Softeq Development Corp.
- Type: Private company
- Founded: 1997; 29 years ago
- Headquarters: Houston, Texas, United States
- Area served: Worldwide
- Key people: Christopher A. Howard (Founder & CEO)
- Services: Hardware; Embedded; Mobile; Web; Desktop; IoT; Blockchain; Robotics; AR/VR solutions; Game apps;
- Number of employees: >500 (2023)
- Website: www.softeq.com

= Softeq =

Softeq Development Corporation is a privately held company based in Houston in the US State of Texas that offers full-stack development company focusing on low-level programming (drivers, firmware,) hardware, (from PCBs to full-scale devices), and software apps for web, desktop, and mobile. Softeq builds end-to-end IoT and cloud infrastructure solutions, and provides technology business consulting services.

==History==
Softeq was founded by Christopher A. Howard in Houston, Texas in 1997. The name “Softeq” is a combination of the terms "software" and "technical". That year, the company secured Compaq as its first client, developing the Compaq PC Theater during the early days of the convergence of computers and television technology. Softeq was involved in app development for the HP iPAQ handheld PDA. In 2001, Compaq was acquired by Hewlett-Packard.

In 2008, the company opened a full-stack research and development (R&D) center in High Tech Park located in Minsk, Belarus, which became its development center, and now has 300 employees.

In 2018, Softeq acquired NearShore Solutions GmbH. which was rebranded as Softeq Development GmbH and became Softeq's European sales office in Munich, Germany.

In 2020, Softeq established a sales office in London, United Kingdom. In November 2020, Softeq Innovation Lab was launched, which is a virtual lab with online boot camps for corporate executives and product teams.

In February 2021, Softeq opened a full-stack development center in Vilnius, Lithuania. Later that year, the company launched a startup accelerator program – Softeq Venture Studio.

In 2022, Softeq Venture Fund, was created to provide capital to the Softeq Venture Studio.

Softeq is a Gold Application Development Partner of Microsoft, Xamarin Authorized Consulting Partner, and an official member of Apple Inc.’s MFi Program.

== Brands ==

=== DURATEQ ===
DURATEQ is a handheld device designed for assistive listening and closed captioning in public venues. The system was developed with contributions from the WGBH Media Access Group (MAG) and the National Center for Accessible Media (NCAM).

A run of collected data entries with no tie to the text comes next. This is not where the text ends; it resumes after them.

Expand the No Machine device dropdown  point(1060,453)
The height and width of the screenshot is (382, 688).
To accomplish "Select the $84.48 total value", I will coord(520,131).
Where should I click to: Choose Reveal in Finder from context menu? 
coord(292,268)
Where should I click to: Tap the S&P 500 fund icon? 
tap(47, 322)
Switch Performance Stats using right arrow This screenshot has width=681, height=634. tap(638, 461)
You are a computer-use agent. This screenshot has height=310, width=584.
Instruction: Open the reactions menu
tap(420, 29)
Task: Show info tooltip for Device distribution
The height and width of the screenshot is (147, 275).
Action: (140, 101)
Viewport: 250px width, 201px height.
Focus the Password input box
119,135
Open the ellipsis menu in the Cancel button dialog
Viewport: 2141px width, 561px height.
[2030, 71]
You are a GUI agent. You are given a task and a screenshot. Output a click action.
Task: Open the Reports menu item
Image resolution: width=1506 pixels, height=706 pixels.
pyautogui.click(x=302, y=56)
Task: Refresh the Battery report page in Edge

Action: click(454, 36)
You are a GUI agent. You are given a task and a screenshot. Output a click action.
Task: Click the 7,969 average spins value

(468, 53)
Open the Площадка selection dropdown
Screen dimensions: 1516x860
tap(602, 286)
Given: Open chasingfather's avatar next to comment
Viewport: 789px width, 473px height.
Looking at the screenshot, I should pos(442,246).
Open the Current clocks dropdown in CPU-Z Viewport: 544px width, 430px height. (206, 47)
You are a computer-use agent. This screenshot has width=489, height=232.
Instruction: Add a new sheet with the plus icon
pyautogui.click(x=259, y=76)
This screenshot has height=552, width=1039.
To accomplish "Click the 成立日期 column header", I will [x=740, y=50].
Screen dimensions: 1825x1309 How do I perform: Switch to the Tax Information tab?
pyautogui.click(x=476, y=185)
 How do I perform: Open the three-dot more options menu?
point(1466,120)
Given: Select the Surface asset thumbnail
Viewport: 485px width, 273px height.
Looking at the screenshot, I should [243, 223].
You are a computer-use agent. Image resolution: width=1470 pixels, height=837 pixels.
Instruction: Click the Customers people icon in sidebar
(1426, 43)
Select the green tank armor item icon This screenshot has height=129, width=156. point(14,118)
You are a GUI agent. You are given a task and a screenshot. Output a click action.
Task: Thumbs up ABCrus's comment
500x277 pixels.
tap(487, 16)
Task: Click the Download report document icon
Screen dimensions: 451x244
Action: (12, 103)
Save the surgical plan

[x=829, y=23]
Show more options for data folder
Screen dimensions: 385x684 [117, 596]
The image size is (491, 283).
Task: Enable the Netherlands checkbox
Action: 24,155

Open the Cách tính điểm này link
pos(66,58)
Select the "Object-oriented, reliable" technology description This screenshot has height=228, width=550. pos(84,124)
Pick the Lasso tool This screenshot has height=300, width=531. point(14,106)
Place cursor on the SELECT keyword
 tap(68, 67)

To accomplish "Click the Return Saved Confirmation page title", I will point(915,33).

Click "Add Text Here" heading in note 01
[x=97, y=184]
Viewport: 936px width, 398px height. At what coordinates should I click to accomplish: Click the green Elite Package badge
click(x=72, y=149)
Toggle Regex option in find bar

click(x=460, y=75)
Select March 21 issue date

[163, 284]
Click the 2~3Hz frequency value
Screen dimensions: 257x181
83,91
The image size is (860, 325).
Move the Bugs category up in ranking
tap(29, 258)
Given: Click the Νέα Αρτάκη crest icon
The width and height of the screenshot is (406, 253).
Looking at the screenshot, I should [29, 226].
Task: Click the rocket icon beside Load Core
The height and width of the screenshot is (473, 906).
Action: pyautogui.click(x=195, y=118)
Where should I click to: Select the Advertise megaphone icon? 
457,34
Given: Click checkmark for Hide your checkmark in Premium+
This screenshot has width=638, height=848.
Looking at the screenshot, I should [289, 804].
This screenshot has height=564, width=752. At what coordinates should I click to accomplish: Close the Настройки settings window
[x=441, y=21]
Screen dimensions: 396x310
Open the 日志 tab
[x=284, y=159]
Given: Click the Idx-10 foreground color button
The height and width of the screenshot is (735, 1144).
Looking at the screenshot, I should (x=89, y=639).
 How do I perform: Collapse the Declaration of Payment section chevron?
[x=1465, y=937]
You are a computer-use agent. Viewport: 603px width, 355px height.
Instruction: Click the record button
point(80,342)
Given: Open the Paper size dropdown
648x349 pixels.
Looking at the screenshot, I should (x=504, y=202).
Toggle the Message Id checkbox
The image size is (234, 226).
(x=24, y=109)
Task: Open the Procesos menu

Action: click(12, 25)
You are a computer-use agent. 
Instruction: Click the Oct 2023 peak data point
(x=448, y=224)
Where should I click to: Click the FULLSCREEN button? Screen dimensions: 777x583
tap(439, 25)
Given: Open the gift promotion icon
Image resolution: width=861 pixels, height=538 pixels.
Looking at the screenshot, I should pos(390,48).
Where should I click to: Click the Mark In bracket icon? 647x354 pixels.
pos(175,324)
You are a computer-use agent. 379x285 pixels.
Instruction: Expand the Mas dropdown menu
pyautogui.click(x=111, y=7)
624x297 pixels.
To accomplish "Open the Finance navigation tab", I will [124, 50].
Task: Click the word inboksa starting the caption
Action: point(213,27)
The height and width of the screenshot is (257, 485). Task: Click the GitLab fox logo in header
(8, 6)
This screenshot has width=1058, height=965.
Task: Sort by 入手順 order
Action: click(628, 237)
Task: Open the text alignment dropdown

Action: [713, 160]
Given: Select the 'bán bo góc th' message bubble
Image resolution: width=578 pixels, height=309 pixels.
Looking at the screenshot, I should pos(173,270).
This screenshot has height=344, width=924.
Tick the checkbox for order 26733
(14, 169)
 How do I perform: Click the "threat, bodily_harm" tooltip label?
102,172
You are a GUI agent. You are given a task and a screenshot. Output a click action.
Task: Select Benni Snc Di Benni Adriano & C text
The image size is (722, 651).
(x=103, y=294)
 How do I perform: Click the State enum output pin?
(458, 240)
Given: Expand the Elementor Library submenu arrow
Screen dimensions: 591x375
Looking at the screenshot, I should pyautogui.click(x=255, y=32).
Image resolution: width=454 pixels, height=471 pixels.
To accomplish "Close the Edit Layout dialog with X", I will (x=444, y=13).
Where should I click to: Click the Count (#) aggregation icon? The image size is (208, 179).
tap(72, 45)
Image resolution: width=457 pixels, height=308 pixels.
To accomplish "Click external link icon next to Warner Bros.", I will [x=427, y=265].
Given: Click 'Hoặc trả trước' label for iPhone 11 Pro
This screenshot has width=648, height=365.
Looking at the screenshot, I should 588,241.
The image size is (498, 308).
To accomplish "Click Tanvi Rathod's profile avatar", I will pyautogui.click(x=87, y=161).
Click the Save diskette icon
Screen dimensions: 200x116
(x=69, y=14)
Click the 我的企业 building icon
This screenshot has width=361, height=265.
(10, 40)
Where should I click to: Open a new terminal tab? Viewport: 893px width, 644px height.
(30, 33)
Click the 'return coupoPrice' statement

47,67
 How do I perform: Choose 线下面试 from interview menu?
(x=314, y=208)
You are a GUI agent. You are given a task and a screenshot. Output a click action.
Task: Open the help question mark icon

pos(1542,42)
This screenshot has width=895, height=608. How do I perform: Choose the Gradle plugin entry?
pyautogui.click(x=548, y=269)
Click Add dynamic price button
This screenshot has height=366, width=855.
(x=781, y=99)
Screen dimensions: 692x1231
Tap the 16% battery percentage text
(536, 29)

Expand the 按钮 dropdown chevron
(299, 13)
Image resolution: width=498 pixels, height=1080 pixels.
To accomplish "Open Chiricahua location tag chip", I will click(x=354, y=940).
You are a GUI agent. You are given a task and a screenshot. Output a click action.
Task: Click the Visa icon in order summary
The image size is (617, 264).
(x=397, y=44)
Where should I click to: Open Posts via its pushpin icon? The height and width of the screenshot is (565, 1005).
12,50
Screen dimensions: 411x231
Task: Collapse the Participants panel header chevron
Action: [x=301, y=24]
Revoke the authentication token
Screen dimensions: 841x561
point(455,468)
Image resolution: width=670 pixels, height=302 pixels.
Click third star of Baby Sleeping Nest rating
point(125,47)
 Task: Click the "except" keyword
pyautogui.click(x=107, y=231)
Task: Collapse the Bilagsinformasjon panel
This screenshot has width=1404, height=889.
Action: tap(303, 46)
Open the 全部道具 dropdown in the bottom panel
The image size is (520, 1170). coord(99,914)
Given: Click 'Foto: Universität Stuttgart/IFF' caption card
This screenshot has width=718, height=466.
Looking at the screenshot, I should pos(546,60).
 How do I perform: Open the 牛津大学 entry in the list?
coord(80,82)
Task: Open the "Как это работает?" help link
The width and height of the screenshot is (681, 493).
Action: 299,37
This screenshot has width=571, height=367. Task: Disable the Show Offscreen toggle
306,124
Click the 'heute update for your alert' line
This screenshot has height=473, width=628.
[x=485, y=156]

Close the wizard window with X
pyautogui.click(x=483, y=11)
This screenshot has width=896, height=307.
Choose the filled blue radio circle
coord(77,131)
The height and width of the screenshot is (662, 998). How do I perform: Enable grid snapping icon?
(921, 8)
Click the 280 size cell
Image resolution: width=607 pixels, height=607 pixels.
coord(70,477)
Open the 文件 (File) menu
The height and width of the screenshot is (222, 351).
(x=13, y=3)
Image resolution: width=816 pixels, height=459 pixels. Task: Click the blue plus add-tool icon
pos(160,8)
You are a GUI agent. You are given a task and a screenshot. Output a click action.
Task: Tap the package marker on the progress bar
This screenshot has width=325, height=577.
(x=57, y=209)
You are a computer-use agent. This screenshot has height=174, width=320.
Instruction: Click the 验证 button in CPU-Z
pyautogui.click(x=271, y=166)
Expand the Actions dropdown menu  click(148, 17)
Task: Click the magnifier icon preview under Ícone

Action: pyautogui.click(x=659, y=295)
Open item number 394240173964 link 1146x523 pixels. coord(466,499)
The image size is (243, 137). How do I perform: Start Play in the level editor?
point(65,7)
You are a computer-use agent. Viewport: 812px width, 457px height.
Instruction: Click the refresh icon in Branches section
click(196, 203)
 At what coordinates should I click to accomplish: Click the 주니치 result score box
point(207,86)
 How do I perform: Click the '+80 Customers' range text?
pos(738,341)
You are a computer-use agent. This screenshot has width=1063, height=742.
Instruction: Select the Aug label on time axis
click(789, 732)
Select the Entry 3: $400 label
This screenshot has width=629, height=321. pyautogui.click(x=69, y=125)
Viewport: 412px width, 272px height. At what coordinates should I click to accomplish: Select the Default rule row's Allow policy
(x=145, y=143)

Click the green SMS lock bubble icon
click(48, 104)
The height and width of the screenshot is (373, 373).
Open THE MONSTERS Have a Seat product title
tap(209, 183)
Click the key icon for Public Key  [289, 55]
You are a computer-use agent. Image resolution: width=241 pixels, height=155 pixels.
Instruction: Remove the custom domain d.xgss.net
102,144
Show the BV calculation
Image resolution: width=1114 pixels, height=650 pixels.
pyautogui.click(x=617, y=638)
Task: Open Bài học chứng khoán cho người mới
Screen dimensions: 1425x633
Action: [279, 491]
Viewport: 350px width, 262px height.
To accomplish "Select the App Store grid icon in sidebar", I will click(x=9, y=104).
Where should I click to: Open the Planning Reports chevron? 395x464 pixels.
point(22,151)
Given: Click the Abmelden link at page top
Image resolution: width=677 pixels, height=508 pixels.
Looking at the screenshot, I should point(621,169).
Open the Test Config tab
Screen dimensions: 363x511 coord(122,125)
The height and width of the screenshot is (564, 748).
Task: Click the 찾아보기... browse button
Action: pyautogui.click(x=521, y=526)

The device has been deployed across multiple sites, including facilities operated by the National Park Service, as well as locations such as George Washington's Mount Vernon, Walt Disney Parks and Resorts, the World of Coca-Cola museum, the Hall at Patriot Place in Foxborough, Massachusetts, AT&T Stadium in Dallas, and the National Museum of the American Indian.

Softeq Venture Studio

Softeq Venture Studio is a startup accelerator established in 2021. The studio provides engineering support, startup development services, and funding to early-stage companies in exchange for equity. Participant enrollment began in October 2021. In 2022, the studio organized two cohorts, bringing the total number of participating startups to 49. Participating companies have included startups in areas such as wellness, medical technology, and sports technology.

Softeq Venture Fund

Softeq Venture Fund is a venture capital fund established in 2022 with a reported size of $40 million. The fund provides capital to companies associated with Softeq Venture Studio and participates in seed and Series A funding rounds. Jumana Capital, a Houston-based single-family office, invested in the fund in 2022, and Royal Eagle Capital Partners committed $3 million in the same year.

Softeq Innovation Lab

Softeq Innovation Lab is an initiative launched in 2020 in Houston, Texas. It includes training programs and collaborative projects for corporate teams working on product development and innovation. The program covers areas such as IoT, artificial intelligence, and computer vision, and includes collaboration with external participants.

==Spinoffs==

=== Softeq Flash Solutions ===
Softeq’s spin-off became part of SK Hynix's R&D center for flash memory products. Softeq established a team of flash firmware and software engineers with experience in semiconductor and flash memory projects. The team was spun off as Softeq Flash Solutions. In 2014, South Korean SK Hynix, the world's second-largest memory chip maker acquired the NAND Flash memory development unit of Softeq in Minsk leading to the formation of Softeq Flash Solution LLC.

=== zGames ===
zGames LLC, the game development brand of Softeq, was launched in 2008. The company provides full-cycle game design and development services and makes casual, mixed reality, educational, and gambling apps for mobile, desktop, web, VR, and AR. zGames also remade several classic game titles, including Pong World and QIX Galaxy. In 2012, zGames won the Pong® Indie Developer Challenge by Atari, beating out over 100 other developers to recreate Pong for mobile gaming. zGames was spun off in 2012.